Three South Korean tourists and the Egyptian bus driver were killed, according to a statement from Egypt's Interior Ministry. No one has claimed responsibility, but several Israeli security experts said the location of the attack suggests it was directed at least in part at Israel.
"I think that the terrorists have chosen their target very meticulously," said one security expert, Yoram Meital, chairman of the Herzog Center for Middle East Studies at Israel's Ben-Gurion University. "They're trying to kill two birds with one stone."
He said the bombing could put further strain on tourism in Egypt, where it is one of the few sources of foreign revenue.

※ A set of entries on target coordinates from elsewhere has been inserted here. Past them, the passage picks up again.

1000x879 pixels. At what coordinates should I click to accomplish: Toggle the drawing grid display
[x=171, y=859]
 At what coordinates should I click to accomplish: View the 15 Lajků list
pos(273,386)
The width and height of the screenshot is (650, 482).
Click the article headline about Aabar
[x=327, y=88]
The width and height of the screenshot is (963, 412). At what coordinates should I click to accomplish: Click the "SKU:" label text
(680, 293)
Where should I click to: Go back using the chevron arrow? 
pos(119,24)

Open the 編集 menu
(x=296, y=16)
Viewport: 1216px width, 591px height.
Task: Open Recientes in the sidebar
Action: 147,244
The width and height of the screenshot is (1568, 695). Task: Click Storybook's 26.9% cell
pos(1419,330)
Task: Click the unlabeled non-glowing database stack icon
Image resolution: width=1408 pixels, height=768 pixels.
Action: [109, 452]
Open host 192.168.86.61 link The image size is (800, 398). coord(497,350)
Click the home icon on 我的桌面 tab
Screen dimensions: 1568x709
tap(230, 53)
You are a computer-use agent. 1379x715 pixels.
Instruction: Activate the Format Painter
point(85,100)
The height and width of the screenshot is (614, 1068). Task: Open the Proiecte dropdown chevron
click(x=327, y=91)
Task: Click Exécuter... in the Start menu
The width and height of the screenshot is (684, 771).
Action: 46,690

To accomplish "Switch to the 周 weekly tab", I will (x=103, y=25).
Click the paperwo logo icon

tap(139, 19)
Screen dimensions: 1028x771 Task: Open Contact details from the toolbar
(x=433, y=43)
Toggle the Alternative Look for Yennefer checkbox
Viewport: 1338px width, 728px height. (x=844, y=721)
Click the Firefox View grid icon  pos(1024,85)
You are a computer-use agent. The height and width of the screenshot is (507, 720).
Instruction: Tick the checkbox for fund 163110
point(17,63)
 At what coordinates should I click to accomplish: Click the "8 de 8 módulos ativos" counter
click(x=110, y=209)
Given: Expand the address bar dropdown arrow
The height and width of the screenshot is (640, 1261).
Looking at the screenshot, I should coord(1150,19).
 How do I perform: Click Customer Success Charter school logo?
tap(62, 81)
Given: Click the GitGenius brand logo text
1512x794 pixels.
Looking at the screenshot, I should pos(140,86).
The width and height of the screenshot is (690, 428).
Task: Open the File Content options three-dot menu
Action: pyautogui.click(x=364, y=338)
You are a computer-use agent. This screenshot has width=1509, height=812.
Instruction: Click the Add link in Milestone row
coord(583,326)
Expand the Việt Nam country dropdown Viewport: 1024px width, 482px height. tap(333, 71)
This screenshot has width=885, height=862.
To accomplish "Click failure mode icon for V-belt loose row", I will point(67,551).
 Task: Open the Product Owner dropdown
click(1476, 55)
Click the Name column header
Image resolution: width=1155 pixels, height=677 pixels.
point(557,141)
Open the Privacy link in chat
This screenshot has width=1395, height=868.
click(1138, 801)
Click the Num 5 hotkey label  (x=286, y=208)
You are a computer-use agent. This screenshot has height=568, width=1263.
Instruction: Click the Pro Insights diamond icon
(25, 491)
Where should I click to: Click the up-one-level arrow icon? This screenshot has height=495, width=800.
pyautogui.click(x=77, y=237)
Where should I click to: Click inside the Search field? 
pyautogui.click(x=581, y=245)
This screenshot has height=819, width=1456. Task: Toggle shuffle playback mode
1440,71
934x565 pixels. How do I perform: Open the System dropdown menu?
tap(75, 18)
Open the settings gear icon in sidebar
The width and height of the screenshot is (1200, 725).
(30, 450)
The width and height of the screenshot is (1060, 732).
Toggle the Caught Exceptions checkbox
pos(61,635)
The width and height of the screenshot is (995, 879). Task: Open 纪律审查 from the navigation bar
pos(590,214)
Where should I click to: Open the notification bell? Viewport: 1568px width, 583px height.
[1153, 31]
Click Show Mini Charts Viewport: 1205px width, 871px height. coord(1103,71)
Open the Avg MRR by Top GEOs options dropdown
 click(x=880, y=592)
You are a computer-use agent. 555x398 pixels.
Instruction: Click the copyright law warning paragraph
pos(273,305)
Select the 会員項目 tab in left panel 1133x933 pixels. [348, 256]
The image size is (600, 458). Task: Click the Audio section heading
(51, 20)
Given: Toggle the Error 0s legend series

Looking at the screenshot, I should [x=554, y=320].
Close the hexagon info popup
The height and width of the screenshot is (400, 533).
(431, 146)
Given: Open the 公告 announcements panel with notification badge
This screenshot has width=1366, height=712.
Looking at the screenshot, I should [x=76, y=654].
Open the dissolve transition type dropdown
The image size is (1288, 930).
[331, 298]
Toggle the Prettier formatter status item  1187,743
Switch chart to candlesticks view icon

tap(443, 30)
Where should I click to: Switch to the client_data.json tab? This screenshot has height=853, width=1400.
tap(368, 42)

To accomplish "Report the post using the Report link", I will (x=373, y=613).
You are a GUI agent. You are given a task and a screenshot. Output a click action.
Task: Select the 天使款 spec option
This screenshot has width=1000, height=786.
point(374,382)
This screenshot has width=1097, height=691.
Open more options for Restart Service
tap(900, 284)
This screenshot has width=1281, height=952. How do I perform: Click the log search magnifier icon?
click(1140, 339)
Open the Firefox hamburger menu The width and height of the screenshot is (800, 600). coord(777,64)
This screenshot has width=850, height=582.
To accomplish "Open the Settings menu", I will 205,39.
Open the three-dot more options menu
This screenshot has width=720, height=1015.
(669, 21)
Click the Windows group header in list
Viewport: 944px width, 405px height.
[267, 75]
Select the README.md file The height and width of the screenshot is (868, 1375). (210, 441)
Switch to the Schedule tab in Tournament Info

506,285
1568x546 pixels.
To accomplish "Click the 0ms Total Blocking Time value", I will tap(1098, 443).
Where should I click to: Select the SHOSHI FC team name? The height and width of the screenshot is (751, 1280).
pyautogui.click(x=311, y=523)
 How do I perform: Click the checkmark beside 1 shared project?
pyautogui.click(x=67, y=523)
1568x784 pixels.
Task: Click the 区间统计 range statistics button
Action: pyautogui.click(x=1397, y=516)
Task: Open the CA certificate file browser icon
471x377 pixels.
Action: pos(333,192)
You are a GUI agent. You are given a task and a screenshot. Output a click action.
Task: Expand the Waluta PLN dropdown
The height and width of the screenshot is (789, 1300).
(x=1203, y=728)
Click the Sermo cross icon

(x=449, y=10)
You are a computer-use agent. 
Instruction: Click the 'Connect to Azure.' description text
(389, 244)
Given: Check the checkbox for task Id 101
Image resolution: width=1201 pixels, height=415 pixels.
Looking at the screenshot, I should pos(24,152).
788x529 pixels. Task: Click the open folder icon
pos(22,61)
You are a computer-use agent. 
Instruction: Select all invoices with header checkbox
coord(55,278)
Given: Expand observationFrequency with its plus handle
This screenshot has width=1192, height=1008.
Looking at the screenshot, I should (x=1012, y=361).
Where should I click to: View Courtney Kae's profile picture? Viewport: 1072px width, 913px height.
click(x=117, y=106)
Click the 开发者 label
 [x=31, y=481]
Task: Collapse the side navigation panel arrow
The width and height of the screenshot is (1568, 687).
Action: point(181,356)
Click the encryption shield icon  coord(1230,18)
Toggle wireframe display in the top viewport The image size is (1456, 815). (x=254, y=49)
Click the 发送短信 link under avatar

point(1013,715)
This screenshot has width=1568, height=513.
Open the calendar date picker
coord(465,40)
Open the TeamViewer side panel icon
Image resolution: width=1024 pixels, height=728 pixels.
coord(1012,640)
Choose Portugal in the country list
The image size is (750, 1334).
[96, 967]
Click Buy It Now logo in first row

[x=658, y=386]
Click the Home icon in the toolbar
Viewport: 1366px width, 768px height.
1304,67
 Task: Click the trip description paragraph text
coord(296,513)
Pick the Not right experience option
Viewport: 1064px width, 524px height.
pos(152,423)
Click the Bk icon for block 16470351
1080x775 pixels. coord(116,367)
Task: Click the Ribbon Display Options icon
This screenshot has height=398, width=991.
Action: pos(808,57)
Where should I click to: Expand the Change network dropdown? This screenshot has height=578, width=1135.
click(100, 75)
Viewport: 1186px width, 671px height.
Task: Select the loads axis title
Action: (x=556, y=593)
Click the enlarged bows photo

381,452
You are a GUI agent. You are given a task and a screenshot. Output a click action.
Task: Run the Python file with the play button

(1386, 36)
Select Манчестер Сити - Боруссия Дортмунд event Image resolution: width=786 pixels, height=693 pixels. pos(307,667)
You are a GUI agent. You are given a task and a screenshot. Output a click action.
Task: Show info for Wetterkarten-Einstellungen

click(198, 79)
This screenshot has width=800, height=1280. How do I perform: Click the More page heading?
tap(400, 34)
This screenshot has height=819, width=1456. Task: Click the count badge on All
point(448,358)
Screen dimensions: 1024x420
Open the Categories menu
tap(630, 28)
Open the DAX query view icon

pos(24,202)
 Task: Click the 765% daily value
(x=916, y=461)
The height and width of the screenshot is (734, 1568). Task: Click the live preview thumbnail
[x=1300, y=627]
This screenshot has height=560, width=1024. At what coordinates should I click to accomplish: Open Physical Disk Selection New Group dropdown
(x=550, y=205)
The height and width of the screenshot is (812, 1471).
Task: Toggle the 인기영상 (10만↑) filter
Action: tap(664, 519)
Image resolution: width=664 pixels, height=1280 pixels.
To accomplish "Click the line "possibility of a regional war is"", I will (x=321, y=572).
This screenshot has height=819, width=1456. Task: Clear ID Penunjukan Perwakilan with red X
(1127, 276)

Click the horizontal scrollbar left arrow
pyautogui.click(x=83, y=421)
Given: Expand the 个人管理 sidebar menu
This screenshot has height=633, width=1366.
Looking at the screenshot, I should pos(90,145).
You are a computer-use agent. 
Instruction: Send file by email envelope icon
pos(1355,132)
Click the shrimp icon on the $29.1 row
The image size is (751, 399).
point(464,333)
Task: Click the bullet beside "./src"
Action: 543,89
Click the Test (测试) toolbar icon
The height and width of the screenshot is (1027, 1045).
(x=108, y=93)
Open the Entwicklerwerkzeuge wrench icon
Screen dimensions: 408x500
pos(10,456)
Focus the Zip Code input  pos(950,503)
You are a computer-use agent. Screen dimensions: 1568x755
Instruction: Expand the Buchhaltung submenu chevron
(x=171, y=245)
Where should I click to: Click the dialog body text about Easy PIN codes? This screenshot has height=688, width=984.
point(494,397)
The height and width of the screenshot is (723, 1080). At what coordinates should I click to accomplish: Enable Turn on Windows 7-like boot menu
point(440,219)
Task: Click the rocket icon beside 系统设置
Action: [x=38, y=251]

The tourists, believed to be Christians who had come to the Middle East to visit holy sites, left Cairo on Sunday morning. They had just visited St. Catherine's Greek Orthodox monastery and were waiting on the bus near the Taba border crossing with Israel when a bomb exploded. It was not immediately clear whether it was planted on the bus or was a car bomb.
St. Catherine's is at the foot of Mt. Sinai, where the Bible says Moses received the Ten Commandments.
Medical crews and police from both sides of the border responded. There were conflicting reports about whether some of the victims had been taken to a hospital in the Israeli resort town of Eilat, about six miles away.
Egypt's presidential spokesman, Ehab Badawy, called the attack "a despicable act of cowardice directed at innocent tourists." He added, "We will not rest until we have brought all those who planned, funded and carried out this atrocity to justice."
Security officials have not named suspects in the attack, but Aviv Oreg, a security consultant and former intelligence officer for the Israel Defense Forces, said he believes it was carried out by Ansar Bayt al Maqdis, or the Partisans of Jerusalem, an Al Qaeda-linked group operating in Egypt's Sinai Peninsula, which has become increasingly unstable since Egyptian President Hosni Mubarak was overthrown in 2011.
Ansar Bayt al Maqdis claimed responsibility for a string of deadly car bombings in Cairo in January timed to the anniversary of the 2011 Egyptian revolution. The group also said it was responsible for a rocket attack on Eilat this month. Nobody was injured in that attack.
New Israeli security measures, including last year's completion of a barrier along the border with Egypt, have made it difficult for terrorist groups to enter the country, Oreg said.
"Of course," he said, "they will do whatever they can to get new modus operandi to attack."